2- Sur la qualité à agir de M. [D]
M. [D] critique l'ordonnance déférée en ce qu'elle l'a déclaré irrecevable à agir en contrefaçon et nullité de marque, faute de démontrer sa qualité d'auteur. Il affirme au contraire qu'il justifie être l'unique auteur des créations réalisées par la société Optima et produit à cet effet une attestation, la description des travaux réalisés, un article de presse, les courriels échangés avec la société intimée. Il se prévaut également de ce que l'onglet 'propriétés' des fichiers des créations G'VINE créées en 2006, 2009 et 2016 mentionnent le nom '[X] [D]' avec le 'privilège : lecture et écriture' pour en déduire qu'il est le seul auteur ayant édité les fichiers de création originaux, à l'exclusion de toute personne de son 'staff' ou extérieure, lesquelles ne disposent que d'un privilège en 'lecture seulement', sans droit d'administration et de modification du fichier. Il invoque enfin le contrat de cession de droits La Guilde du Cognac du 20 décembre 2017, soulignant que la société Maison Villevert a exigé que M. [D] s'engage, non seulement en qualité de gérant de la société Optima, mais également 'en son nom personnel'.
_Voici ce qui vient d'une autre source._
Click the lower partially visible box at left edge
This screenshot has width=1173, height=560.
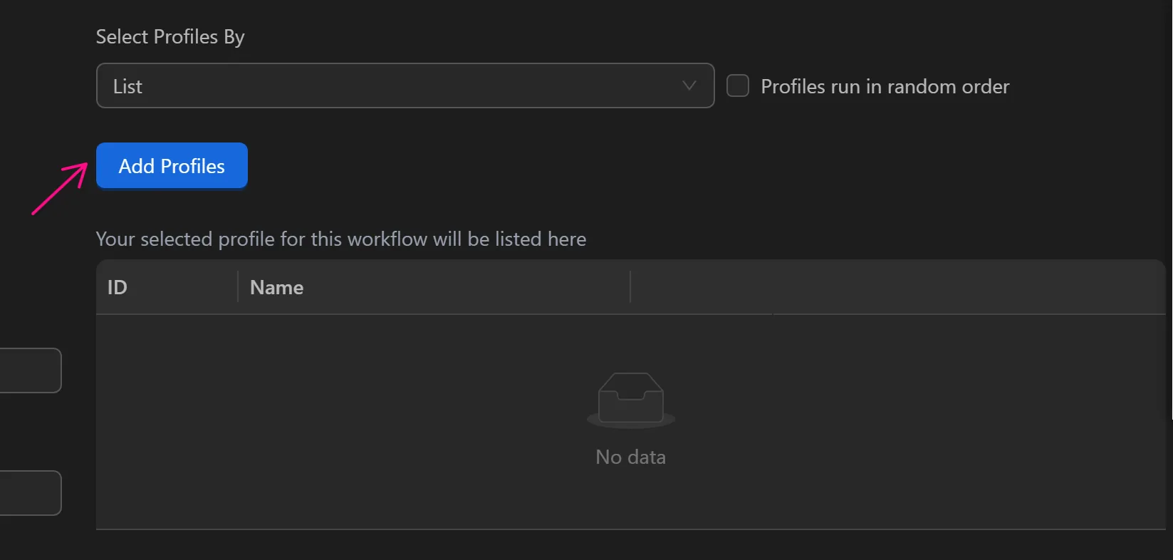point(30,493)
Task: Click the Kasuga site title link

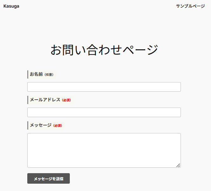Action: click(11, 6)
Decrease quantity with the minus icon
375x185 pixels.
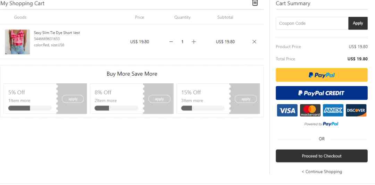(x=171, y=42)
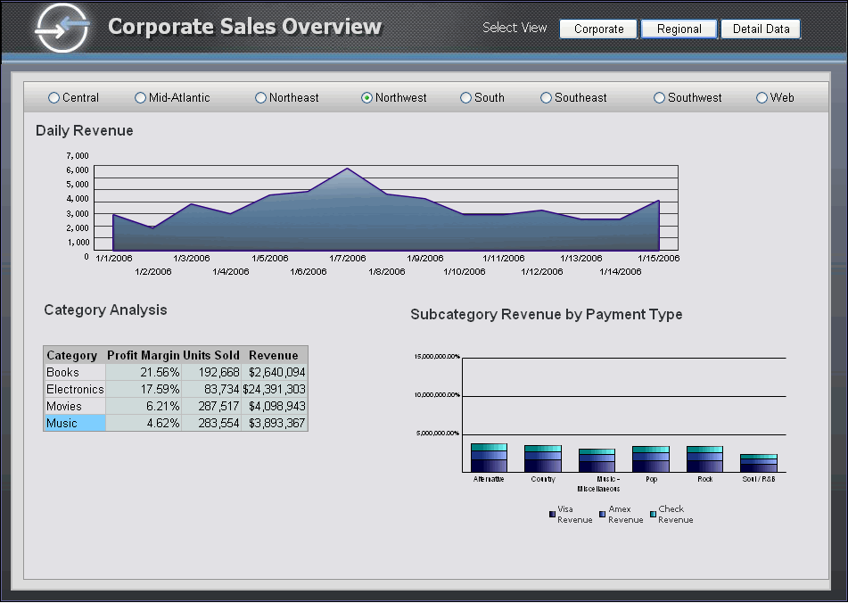Choose the Southeast radio button
The width and height of the screenshot is (848, 603).
coord(547,98)
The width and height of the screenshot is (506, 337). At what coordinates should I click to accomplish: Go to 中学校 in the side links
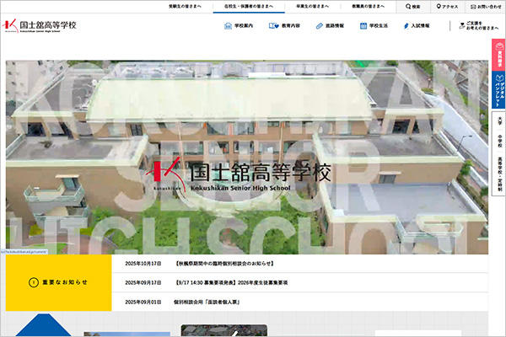[x=498, y=142]
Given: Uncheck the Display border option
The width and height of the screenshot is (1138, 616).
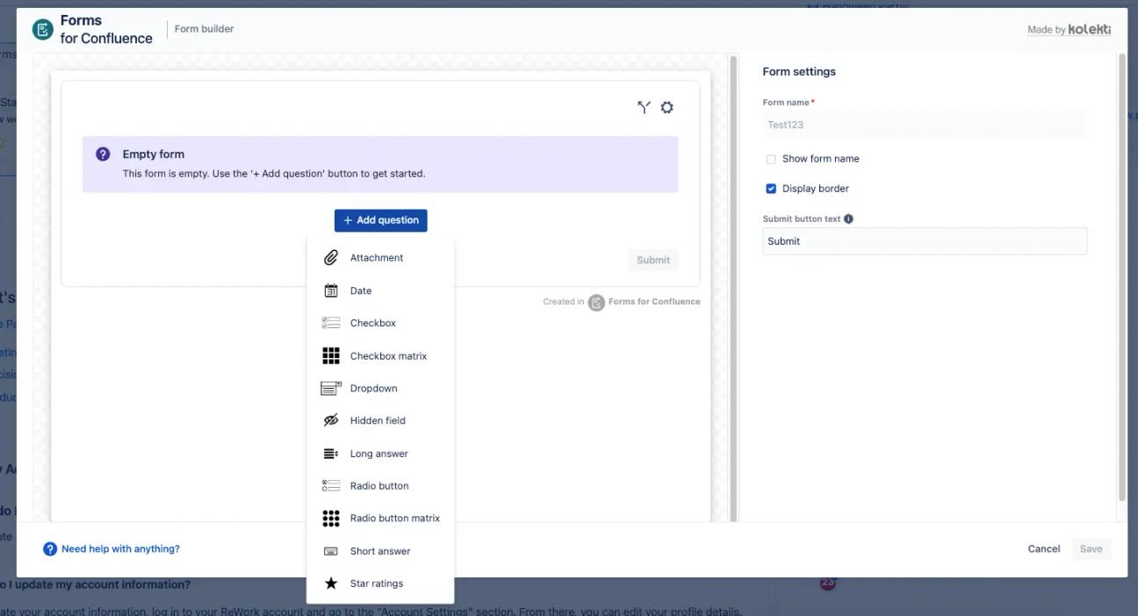Looking at the screenshot, I should pyautogui.click(x=771, y=188).
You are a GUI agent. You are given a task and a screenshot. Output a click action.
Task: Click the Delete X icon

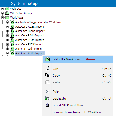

La société Maison Villevert conclut à la confirmation de l'ordonnance. Contestant les droits d'auteur revendiqués par M. [D], il souligne qu'aucune des oeuvres revendiquées, qui ne sont pas clairement identifiées selon elle, n'a été divulguée sous son nom. Elle fait valoir que les auto attestations de M. [D] sont impropres à démontrer sa qualité d'auteur. Elle conteste par ailleurs qu'il soit l'auteur des dénominations des spiritueux, des sérigraphies, des modèles de bouteilles ou de bouchon. Elle objecte également que M. [D] n'était pas le seul graphiste à avoir réalisé des travaux au sein de la société Optima et que d'autres agences ainsi que les propres salariés de M. [D] ont collaboré au packaging de ses produits.
Sur ce,
Selon l'article L. 111-1 du code de la propriété intellectuelle,
'L'auteur d'une oeuvre de l'esprit jouit sur cette oeuvre, du seul fait de sa création, d'un droit de propriété incorporelle exclusif et opposable à tous.
Ce droit comporte des attributs d'ordre intellectuel et moral ainsi que des attributs d'ordre patrimonial, qui sont déterminés par les livres Ier et III du présent code.'
En application de ces dispositions, ne peut agir en réparation des atteintes au droit moral de l'auteur sur son oeuvre et en nullité de marque pour atteinte à ses droits que celui qui justifie dans un premier temps de sa qualité d'auteur de l'oeuvre de l'esprit revendiquée.
L'auteur s'entend du créateur de l'oeuvre c'est-à-dire celui qui réalise ou exécute personnellement l'oeuvre.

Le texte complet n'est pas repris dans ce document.